Where AI Fits in Engineering Workflows

Inside an engineering firm, AI is beginning to prove its worth in predictable places. It helps draft technical memos, summarize meeting notes, and prepare first-pass reports that human engineers can review. It can search old project archives to find similar past work and help project managers prepare clear client updates from raw data. It can also clean up and organize spreadsheets before a licensed engineer steps in to interpret the numbers.

Each of these tasks saves time. More importantly, they free people to focus on analysis, design, and decision-making. These are the non-negotiable parts of engineering that require human judgment. Research continues to show that when AI supports the early, repetitive stages of a process, teams move faster and make fewer mistakes (source).

Turning Experiments into Everyday Practice

Riemer’s method for introducing AI is steady and transparent. He begins by working closely with small groups who are open to trying new ideas. Together they track how long tasks take before and after a new tool is introduced. When something saves time without sacrificing quality, it becomes a repeatable process that others can adopt.

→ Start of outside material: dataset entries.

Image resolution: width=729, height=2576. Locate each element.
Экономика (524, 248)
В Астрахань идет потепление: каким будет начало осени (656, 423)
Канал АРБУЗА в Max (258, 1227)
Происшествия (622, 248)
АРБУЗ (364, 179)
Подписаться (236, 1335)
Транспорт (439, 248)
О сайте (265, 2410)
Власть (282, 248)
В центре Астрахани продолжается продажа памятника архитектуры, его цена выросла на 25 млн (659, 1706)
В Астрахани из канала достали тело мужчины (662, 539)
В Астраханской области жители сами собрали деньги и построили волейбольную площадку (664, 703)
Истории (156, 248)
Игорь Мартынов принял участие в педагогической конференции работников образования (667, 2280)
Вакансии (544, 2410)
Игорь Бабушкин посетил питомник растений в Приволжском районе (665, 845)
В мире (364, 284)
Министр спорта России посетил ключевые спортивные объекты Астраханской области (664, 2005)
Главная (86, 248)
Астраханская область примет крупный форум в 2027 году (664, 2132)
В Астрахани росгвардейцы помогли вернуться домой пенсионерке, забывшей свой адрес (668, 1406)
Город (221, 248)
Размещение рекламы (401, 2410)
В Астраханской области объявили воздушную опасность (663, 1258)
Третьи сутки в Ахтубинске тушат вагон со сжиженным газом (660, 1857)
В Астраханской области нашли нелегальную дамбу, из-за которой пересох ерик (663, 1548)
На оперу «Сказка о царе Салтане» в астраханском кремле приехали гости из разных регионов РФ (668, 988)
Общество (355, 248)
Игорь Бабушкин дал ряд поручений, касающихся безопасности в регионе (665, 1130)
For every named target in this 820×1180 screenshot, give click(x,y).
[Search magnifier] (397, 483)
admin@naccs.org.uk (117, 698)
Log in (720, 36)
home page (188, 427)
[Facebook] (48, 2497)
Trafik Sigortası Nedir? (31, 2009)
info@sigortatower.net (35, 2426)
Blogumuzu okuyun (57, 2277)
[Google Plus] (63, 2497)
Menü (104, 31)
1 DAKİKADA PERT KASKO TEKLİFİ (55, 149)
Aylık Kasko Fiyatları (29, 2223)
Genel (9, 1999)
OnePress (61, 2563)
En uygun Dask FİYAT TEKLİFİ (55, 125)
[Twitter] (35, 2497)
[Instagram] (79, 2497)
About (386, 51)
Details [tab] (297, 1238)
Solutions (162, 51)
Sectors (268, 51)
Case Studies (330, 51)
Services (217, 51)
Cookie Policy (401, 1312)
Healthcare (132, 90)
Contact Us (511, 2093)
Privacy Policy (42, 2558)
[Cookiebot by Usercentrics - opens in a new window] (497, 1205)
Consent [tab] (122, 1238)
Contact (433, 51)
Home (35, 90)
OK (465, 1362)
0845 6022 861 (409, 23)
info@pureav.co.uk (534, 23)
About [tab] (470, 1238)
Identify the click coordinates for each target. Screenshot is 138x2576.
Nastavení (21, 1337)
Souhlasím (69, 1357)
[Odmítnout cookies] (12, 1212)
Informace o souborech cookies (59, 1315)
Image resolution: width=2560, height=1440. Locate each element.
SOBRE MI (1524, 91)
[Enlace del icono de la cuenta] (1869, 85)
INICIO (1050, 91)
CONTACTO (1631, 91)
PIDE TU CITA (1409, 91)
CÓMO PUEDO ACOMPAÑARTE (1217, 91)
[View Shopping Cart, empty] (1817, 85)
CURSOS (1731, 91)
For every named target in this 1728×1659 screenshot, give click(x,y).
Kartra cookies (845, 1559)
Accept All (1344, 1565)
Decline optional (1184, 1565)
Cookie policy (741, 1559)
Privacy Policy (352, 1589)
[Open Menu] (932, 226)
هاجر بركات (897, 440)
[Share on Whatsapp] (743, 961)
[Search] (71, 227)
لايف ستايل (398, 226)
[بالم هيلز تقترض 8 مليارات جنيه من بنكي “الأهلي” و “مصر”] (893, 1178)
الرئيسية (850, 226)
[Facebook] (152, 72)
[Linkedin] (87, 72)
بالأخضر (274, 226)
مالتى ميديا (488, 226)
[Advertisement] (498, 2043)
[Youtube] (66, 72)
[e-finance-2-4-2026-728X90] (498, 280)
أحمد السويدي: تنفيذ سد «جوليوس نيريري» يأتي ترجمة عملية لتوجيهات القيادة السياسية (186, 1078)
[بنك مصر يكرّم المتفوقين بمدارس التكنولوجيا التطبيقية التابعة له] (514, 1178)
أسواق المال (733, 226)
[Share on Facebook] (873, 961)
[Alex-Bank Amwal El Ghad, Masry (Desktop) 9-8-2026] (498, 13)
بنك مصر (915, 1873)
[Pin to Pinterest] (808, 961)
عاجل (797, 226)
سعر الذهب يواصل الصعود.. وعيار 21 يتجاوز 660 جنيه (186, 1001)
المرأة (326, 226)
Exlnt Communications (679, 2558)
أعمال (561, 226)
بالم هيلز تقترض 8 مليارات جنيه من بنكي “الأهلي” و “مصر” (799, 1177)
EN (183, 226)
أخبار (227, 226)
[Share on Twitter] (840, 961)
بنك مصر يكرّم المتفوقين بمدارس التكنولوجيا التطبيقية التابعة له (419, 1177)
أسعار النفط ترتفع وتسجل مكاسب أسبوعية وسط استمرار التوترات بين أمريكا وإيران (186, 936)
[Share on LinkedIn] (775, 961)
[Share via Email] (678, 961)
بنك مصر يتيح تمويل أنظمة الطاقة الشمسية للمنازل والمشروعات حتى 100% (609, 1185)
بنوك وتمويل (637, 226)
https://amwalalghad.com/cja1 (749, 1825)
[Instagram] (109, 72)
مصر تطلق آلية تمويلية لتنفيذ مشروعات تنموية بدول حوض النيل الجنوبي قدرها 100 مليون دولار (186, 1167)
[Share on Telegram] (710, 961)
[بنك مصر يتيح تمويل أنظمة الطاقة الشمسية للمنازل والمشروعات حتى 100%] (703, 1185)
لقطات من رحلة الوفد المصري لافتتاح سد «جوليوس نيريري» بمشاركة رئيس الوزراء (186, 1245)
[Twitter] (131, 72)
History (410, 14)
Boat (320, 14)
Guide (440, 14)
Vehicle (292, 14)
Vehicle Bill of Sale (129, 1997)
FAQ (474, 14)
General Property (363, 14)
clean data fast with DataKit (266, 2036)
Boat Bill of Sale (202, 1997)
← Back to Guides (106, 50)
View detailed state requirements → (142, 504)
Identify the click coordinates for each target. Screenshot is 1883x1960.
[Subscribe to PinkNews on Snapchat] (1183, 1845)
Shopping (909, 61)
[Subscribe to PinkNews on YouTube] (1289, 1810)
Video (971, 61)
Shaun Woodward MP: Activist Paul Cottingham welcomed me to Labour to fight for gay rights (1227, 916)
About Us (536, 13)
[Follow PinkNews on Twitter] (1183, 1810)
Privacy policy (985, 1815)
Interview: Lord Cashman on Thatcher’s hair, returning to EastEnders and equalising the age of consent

When it doesn’t, it’s revised or dropped.

That cycle creates a sense of ownership among employees. They aren’t being told to use AI but instead helping to inform how it’s used. Over time, that builds confidence and trust. It also gives leadership real data about what’s working.

What This Means for Clients

For clients, the benefits are subtle but real. Reports come faster and with fewer clerical errors. Meeting summaries are clearer and timelier. Schedules tighten not because people are rushing, but because tools are handling the repetitive work that used to slow them down. The result is smoother communication and a more predictable project experience.

Looking Ahead

Riemer sees the next few years as a period of quiet integration. “I think we’ll see AI embedded in more of our daily tools,” he said. “It’ll handle the setup work—organizing, formatting, summarizing—so engineers can focus on design decisions and problem-solving.”

That’s not a dramatic prediction. It’s a practical one. BFW/Marcum isn’t trying to automate engineering judgment. It’s trying to give engineers back their time. If a tool can turn eight hours of routine writing into thirty minutes of editing, that’s a win worth repeating. And if that gain is measured, shared, and taught, the impact multiplies across the company.

Riemer’s approach captures the spirit of the firm itself: curious, careful, and grounded in real results. In an industry full of hype about what AI might do someday, BFW/Marcum is quietly proving what it can do today.